I stop what I'm doing, and patiently attempt to explain to her why this is something we wouldn't be concerned about. She gave me a very unconvinced look and turned away.
Now, in my four years as an Intensive Care Unit nurse, this experience is just one of many. I can recall countless times when I’ve had to explain things to a family over and over again, often times having it fall on deaf ears.
I can think of times when I’ve experienced hostility, mistrust, or just blatant rudeness. I’ve been yelled at, called names, and threatened by the loved ones of the person that I am doing nothing to but try and help.
All nurses know this feeling – the feeling of a family member at the bedside trying to tell you how to do your job, doubting your ability, or flat out getting in the way of care. As if they know best, despite the fact that YOU are the one with the training and expertise; as if what you are doing to the patient can be done better, in a way that “hurts them less”, or in their opinion just doesn’t need to be done at all. (I can recall a time when a family member told me to stop suctioning down my patient’s endotracheal tube because they looked so uncomfortable when I did it – that was a frustrating conversation to have).
If I had to bet, I would say there isn’t a single nurse out there that hasn’t had at least one experience like this.
After my last conversation with that particular family member I couldn’t help thinking, “I wish they would all just leave so I can do my damn job.”
Now, don’t get me wrong, this is not the first, nor will it be the last time I think something along those lines. But I couldn’t help but wonder what it is that makes us nurses breathe a sigh of relief when the patient’s room is absent of family or visitors.
The truth is sometimes family can be awesome to have around. The patient is less stressed to see a familiar face: their vitals look better and they’re less restless. Sometimes they even help out with the caring side of things; helping to turn the patient, adjusting pillows, giving them sips of water. And don’t even get me started on how great it is when a family members speaks English when the patient does not. Translators are vital to us doing our job, and family members above anyone are often the best at this.
The frustration lies in not being able to give them our side of the story. Sure, we can say to them “I know how to do my job,” or “I’m working as fast as I can,” or “please show me some respect so I can care for your family member” (this list could go on and on). But that’s only a fraction of what we really want to say. So, pulling from my experience and talking to other nurses, I’ve come up with a few things I think we all wish we could express to the families of our patients.
We know what we are doing
Some of us have been doing it for longer than you were born. We were not just given a RN license, we had to work for it. We went through hours of training where another nurse watched us like a hawk to make sure we were competent and ready to care for patients on our own. We know every beep and buzz you hear like the sound of our own voice, and we know how to manage it. We are intelligent, skilled individuals that wouldn’t do the job we do unless we knew we were capable enough to do it.
We understand that this is likely one of the most stressful times of your life
We want nothing more than to take that stress away from you, but sometimes that’s easier said than done. And our sincerest hope is that by giving your family member the best care we can, we can show how much we sympathize with what you’re going through.

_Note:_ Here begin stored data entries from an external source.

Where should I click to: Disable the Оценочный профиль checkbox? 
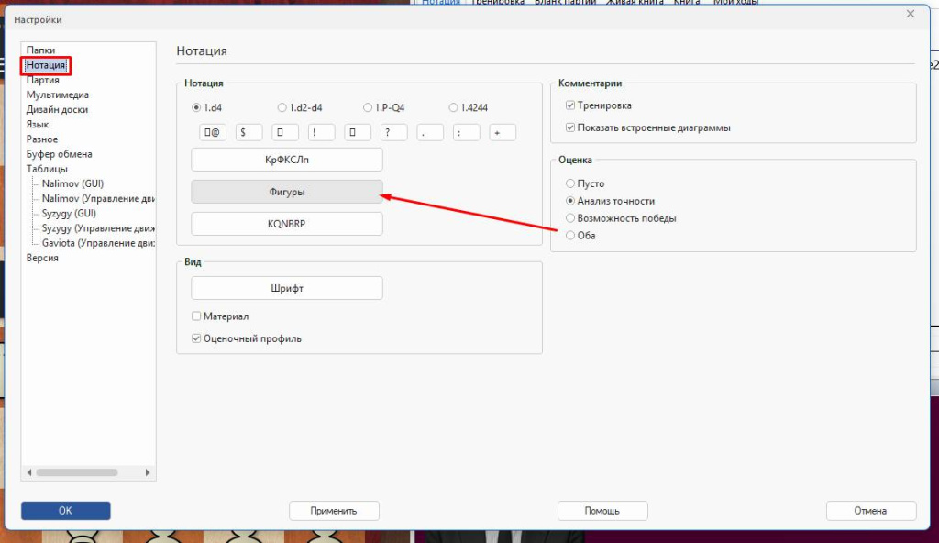tap(196, 338)
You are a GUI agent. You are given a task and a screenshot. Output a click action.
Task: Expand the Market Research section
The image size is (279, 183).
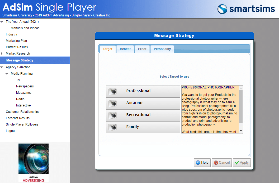coord(2,53)
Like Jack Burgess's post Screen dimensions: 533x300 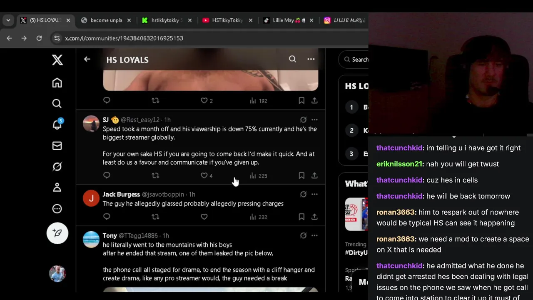[204, 217]
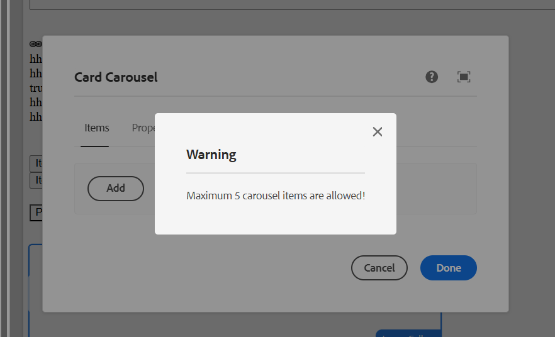
Task: Toggle fullscreen icon in Card Carousel dialog
Action: pyautogui.click(x=464, y=77)
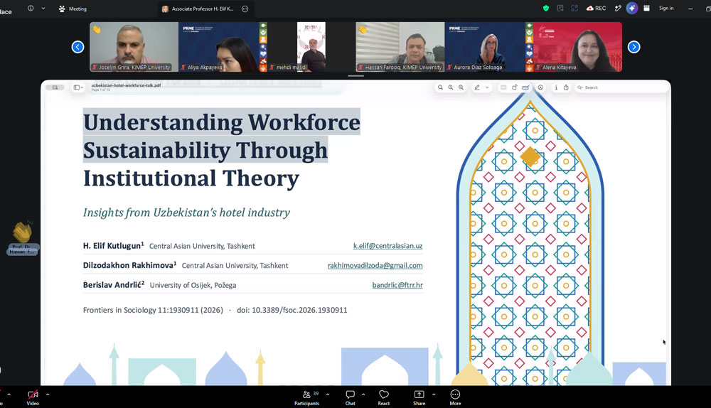Open the markup pen dropdown chevron
The image size is (711, 408).
click(x=488, y=87)
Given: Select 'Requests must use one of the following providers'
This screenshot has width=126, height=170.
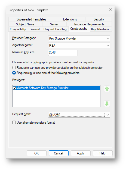Looking at the screenshot, I should click(14, 73).
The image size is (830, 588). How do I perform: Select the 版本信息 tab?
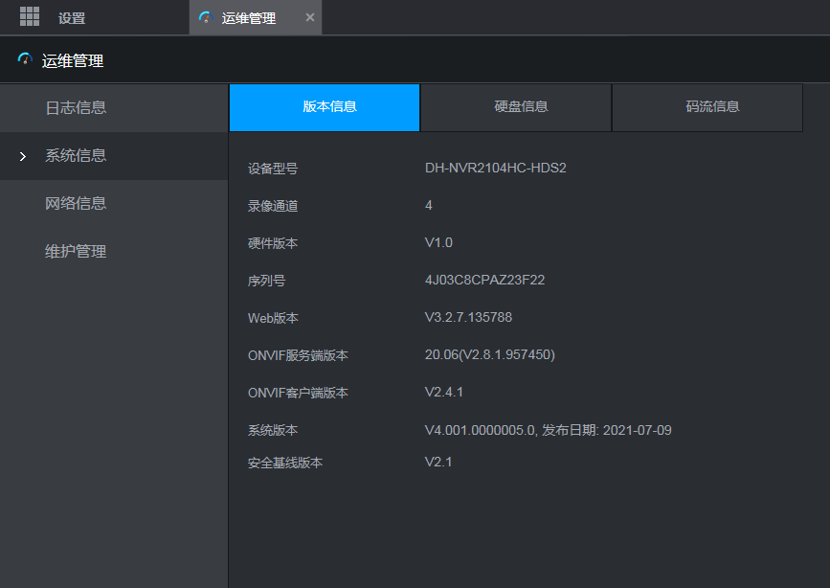click(325, 107)
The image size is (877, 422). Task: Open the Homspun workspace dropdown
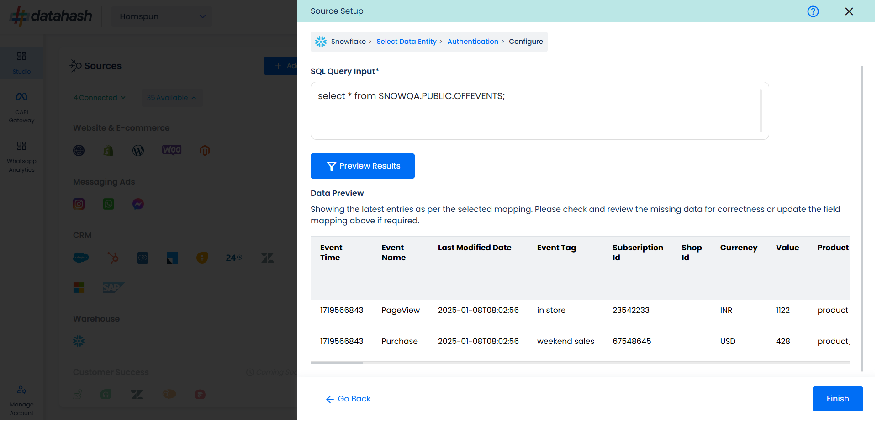click(162, 16)
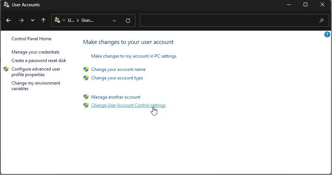Click Change User Account Control settings
The height and width of the screenshot is (178, 335).
128,105
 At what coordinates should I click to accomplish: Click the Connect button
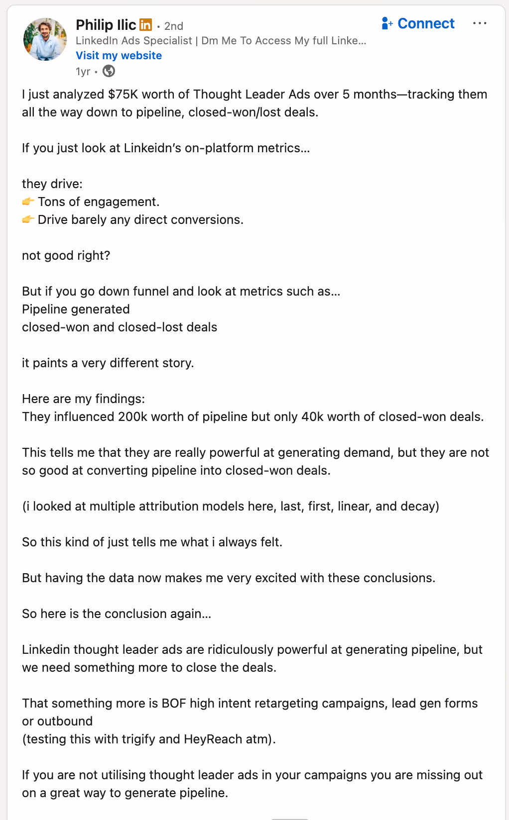pos(418,23)
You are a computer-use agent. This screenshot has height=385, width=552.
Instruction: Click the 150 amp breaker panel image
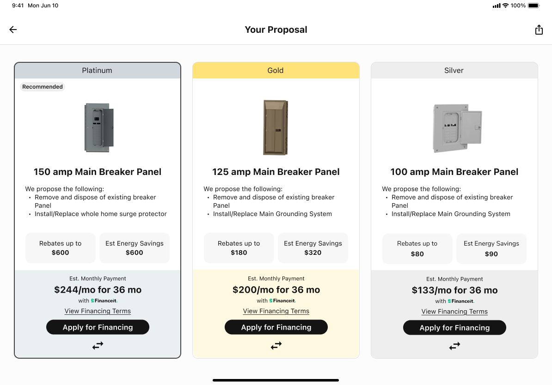coord(98,127)
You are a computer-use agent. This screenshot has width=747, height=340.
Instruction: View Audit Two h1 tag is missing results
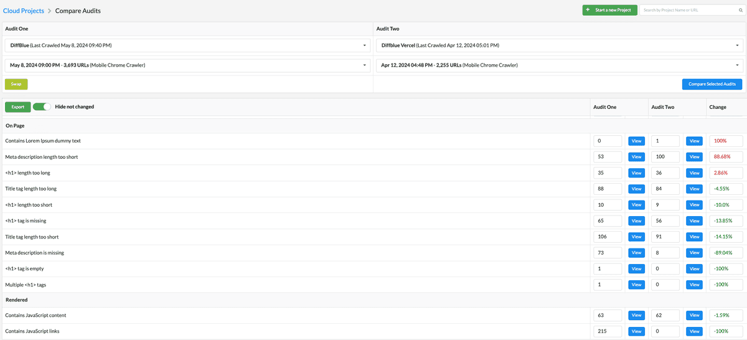tap(694, 221)
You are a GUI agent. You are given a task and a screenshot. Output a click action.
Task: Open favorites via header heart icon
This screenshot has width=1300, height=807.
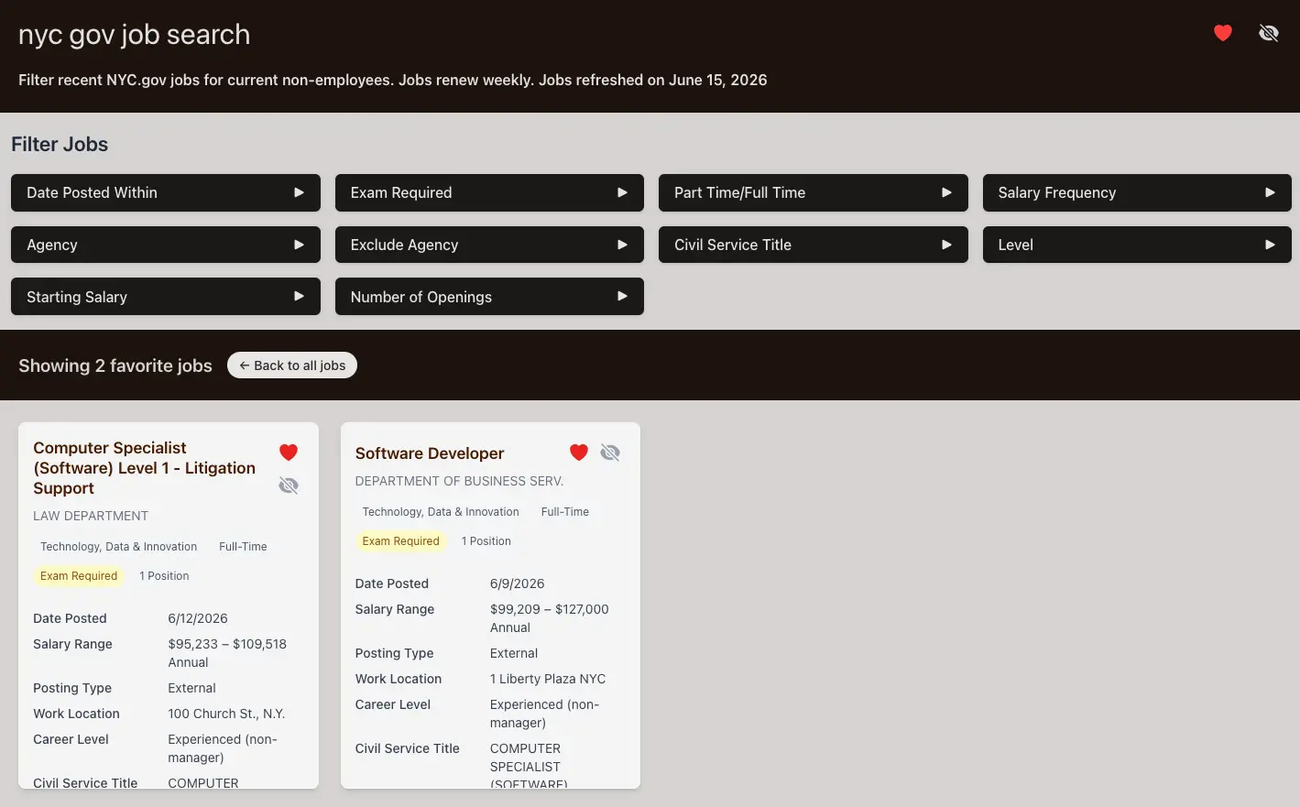click(1223, 33)
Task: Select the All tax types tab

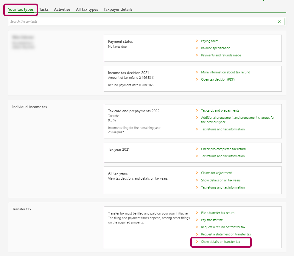Action: tap(87, 10)
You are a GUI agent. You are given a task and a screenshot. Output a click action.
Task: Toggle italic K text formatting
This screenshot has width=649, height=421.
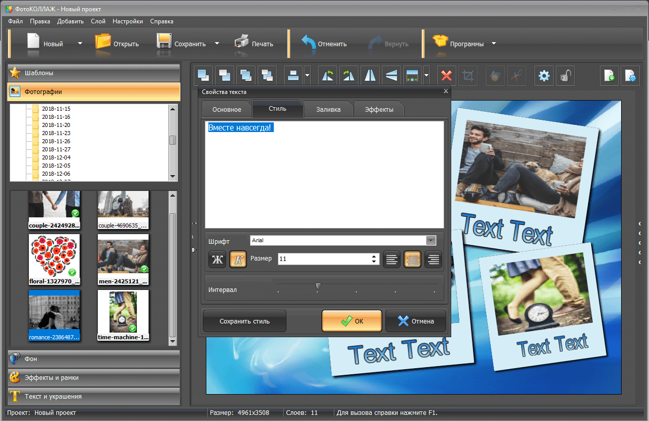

We care about your family member
Many of us may wear stoic faces and make only little conversation, but I can promise you we care about our patients more than you can imagine. We quietly fret over their vital signs, lab results, their pain and comfort, and even how they look when you come to visit. We juggle all of these things often with full bladders and empty stomachs simply because we strive for the best care possible for our patients.
It is just those simple things we want our patients’ families to know. We want to do our job knowing that they trust our judgment and respect our role in the very difficult time they are going through. No matter what the situation, we will always care for the patient to the best of our ability. Doing that becomes so much easier when we have the support of the family on our side.